Interest payments on the term loans in Teekay Nakilat are based on LIBOR plus margins. At September 30, 2006, these margins ranged between 0.68% and 1.05%. At December 31, 2005, these margins ranged between 0.9% and 1.05%. The term loans reduce in quarterly payments commencing three months after delivery of each LNG newbuilding. Once fully drawn, the loans will have approximately $56.0 million per vessel in bullet repayments, due at maturity. Interest on the interest-bearing loans from Teekay Shipping Corporation and Qatar Gas Transport Company Ltd. (Nakilat) is based on a fixed rate of 4.84% and will be payable commencing one year after the delivery of the third RasGas II vessel. These loans are unsecured and are repayable on demand no earlier than 20 years from the delivery date of the last of the RasGas II vessels, which is scheduled for the first quarter of 2007.

Our ship-owning subsidiaries may not pay dividends or distributions if we are in default under our loan agreements and revolving credit facilities. Our capital leases do not contain financial or restrictive covenants other than those relating to operation and maintenance of the vessels.
 
 
Page 35 of 47

 
The term loan agreements for our LNG carriers, including the RasGas II financing arrangements we assumed on October 31, 2006, are with separate ship-owning subsidiaries, although Teekay Spain guarantees the payments under the term loan agreements for four existing LNG carriers and the Partnership guarantees the payments under the term loan agreements for the RasGas II vessels. In the case of the RasGas II loan agreements, Teekay LNG Partners L.P. guarantees the payments under the terms of the loan as of October 31, 2006 with the delivery of the first RasGas II carrier. These agreements and the agreements that govern our revolving credit facilities contain covenants and other restrictions typical of debt financing secured by vessels, including, but not limited to, one or more of the following that restrict the ship-owning subsidiaries from:

·  
incurring or guaranteeing indebtedness;

·  
changing ownership or structure, including mergers, consolidations, liquidations and dissolutions;

·  
making dividends or distributions if we are in default;

·  
making capital expenditures in excess of specified levels;

·  
making certain negative pledges and granting certain liens;

·  
selling, transferring, assigning or conveying assets;

·  
making certain loans and investments; and

·  
entering into a new line of business.

The term loan for one of our LNG carriers, the Catalunya Spirit, contains covenants that require the maintenance of a minimum liquidity of 5.0 million Euros and annual restricted cash deposits of 1.2 million Euros. In addition, one of our revolving credit facilities contains covenants that require the maintenance of a minimum free liquidity and minimum tangible net worth and provide a maximum leverage ratio.

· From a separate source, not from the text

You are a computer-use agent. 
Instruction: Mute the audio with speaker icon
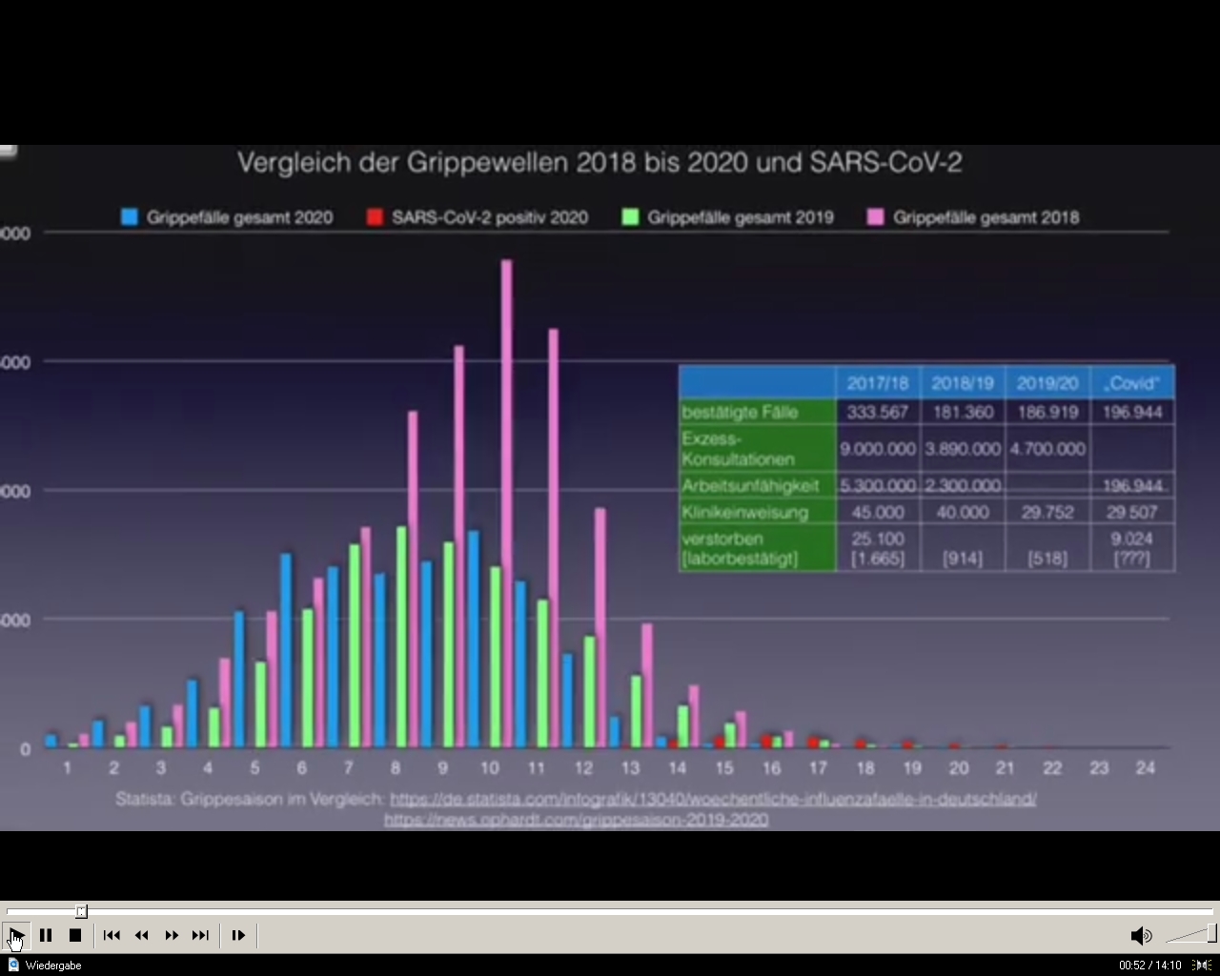tap(1140, 935)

Investing Cash Flows. During the nine months ended September 30, 2006, the three subsidiaries of Teekay Nakilat, each of which had contracted to have built one of the three RasGas II vessels, sold their shipbuilding contracts to SeaSpirit and entered into 30-year capital leases for these three LNG carriers, to commence upon completion of vessel construction. Teekay Nakilat was reimbursed by SeaSpirit for previously paid shipyard installments and other construction costs in the amount of $313.0 million. The proceeds were used to fund restricted cash deposits for the three RasGas II vessels subject to the capital leases. During the nine months ended September 30, 2005, we sold two Suezmax tankers to Teekay Shipping Corporation for gross proceeds of $83.6 million, of which $63.0 million was used to repay debt and the remaining $20.6 million was part of our September 30, 2005 cash balance. Immediately after the delivery of the Suezmax newbuilding tanker the Toledo Spirit in July 2005, we sold this vessel for gross proceeds of $49.7 million and leased it back under a capital lease arrangement similar to those in place for our Suezmax tankers other than the ConocoPhillips Tankers.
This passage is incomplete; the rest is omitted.